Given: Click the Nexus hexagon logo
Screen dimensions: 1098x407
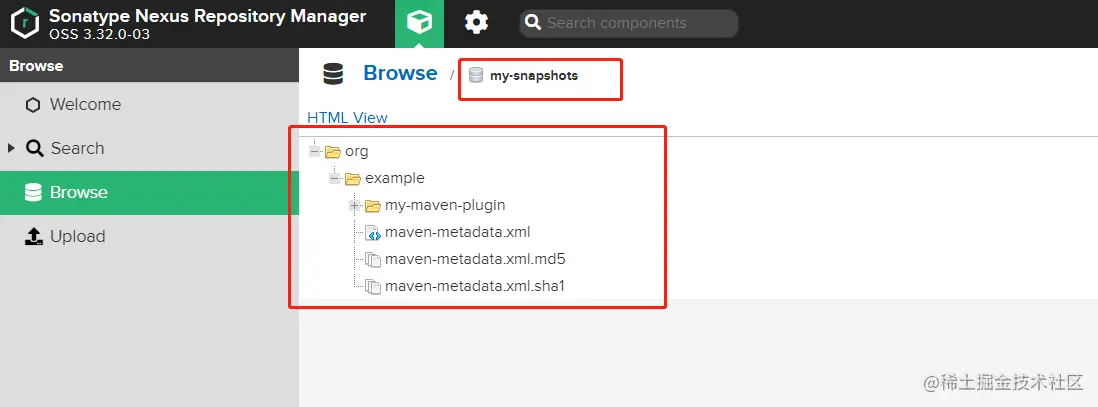Looking at the screenshot, I should (25, 24).
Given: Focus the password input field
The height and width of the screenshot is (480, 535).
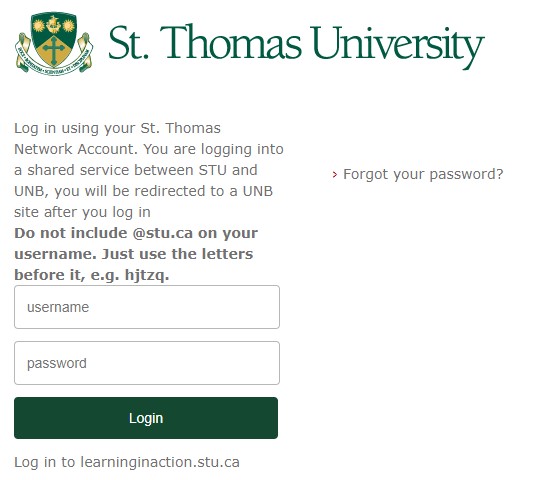Looking at the screenshot, I should click(x=147, y=363).
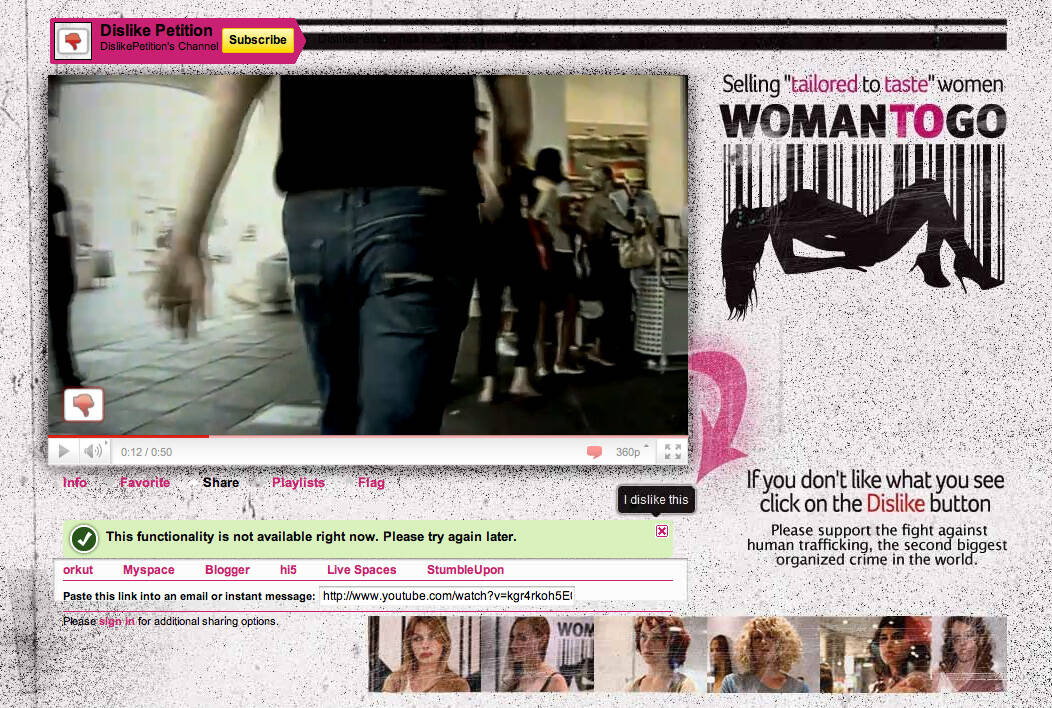Click the sign in link for sharing options

pos(116,621)
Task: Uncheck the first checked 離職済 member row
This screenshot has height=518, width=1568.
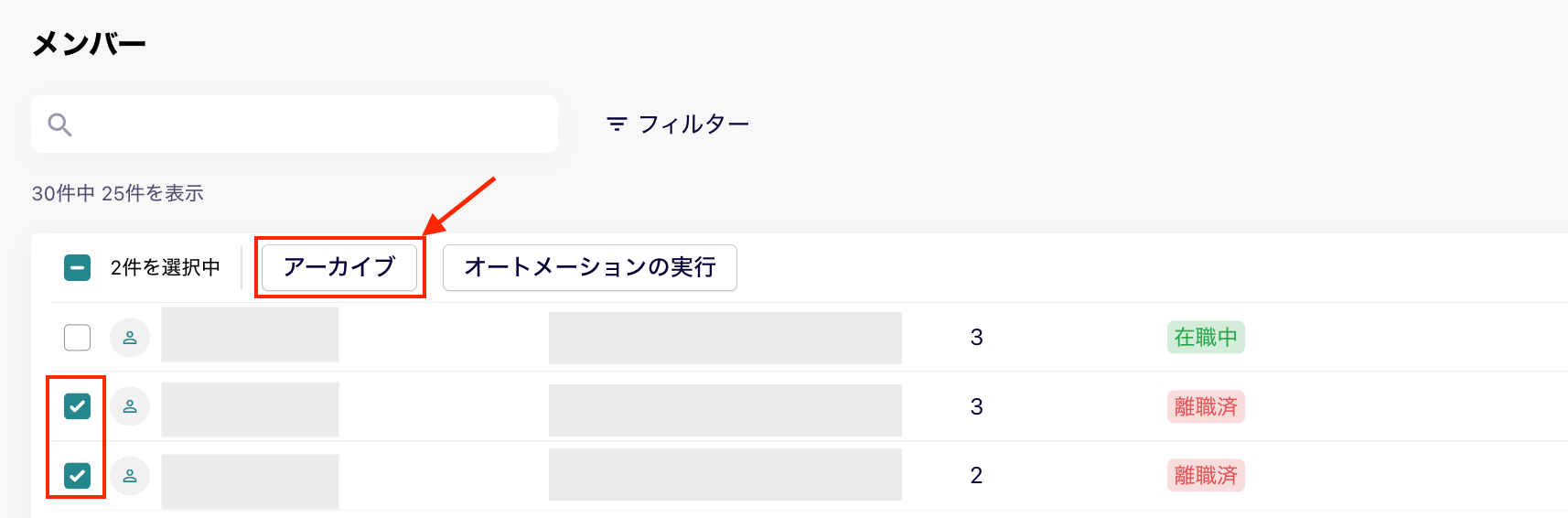Action: [x=78, y=406]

====================

Work to be completed
All the lines above need to be repeated exactly, with no pictures carried over.

Problem solution
Given: Click the Nexus hexagon logo
Screen dimensions: 1098x407
Looking at the screenshot, I should (25, 24).
Given: Focus the password input field
The height and width of the screenshot is (480, 535).
Looking at the screenshot, I should click(x=147, y=363).
Click the sign in link for sharing options

pos(116,621)
Task: Uncheck the first checked 離職済 member row
This screenshot has height=518, width=1568.
Action: [x=78, y=406]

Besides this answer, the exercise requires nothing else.